What to produce => Retype, word for word, each line between the lines holding "Home (38, 62)" and "Advising (609, 145)", inclusive, and leave the rest of the data alone.

━━ Material for this exercise ━━

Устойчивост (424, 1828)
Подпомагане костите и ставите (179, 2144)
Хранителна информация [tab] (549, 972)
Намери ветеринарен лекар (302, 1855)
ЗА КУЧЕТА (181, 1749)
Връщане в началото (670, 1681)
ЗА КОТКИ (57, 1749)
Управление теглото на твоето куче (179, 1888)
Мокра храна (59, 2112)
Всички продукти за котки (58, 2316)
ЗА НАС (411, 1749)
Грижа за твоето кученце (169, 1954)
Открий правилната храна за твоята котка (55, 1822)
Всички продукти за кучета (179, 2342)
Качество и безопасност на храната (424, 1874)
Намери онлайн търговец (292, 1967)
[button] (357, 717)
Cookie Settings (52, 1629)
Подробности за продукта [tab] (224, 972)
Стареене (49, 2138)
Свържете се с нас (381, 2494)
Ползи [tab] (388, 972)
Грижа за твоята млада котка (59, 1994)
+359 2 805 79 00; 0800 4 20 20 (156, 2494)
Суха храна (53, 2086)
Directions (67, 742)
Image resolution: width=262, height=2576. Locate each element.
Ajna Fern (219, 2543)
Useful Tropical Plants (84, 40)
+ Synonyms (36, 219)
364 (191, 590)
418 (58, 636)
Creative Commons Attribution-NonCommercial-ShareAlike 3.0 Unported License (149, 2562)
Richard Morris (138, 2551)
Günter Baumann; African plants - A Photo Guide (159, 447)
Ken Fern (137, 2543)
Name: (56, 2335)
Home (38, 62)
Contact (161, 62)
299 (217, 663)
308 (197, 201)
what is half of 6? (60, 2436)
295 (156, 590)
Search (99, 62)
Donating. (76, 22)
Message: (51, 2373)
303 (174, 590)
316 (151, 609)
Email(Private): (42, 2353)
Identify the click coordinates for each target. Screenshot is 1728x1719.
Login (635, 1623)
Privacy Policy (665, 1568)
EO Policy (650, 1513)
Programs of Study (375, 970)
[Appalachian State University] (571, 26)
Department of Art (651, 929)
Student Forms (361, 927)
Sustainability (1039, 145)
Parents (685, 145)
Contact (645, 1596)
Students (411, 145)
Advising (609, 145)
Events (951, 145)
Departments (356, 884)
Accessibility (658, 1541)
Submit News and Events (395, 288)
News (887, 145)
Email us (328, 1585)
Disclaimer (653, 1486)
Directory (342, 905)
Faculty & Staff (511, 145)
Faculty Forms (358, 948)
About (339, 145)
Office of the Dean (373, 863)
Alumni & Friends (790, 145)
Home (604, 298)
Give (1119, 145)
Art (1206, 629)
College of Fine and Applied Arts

━━━

Exercise output =>
Home (38, 62)
Contact (161, 62)
299 (217, 663)
308 (197, 201)
what is half of 6? (60, 2436)
295 (156, 590)
Search (99, 62)
Donating. (76, 22)
Message: (51, 2373)
303 (174, 590)
316 (151, 609)
Email(Private): (42, 2353)
Identify the click coordinates for each target. Screenshot is 1728x1719.
Login (635, 1623)
Privacy Policy (665, 1568)
EO Policy (650, 1513)
Programs of Study (375, 970)
[Appalachian State University] (571, 26)
Department of Art (651, 929)
Student Forms (361, 927)
Sustainability (1039, 145)
Parents (685, 145)
Contact (645, 1596)
Students (411, 145)
Advising (609, 145)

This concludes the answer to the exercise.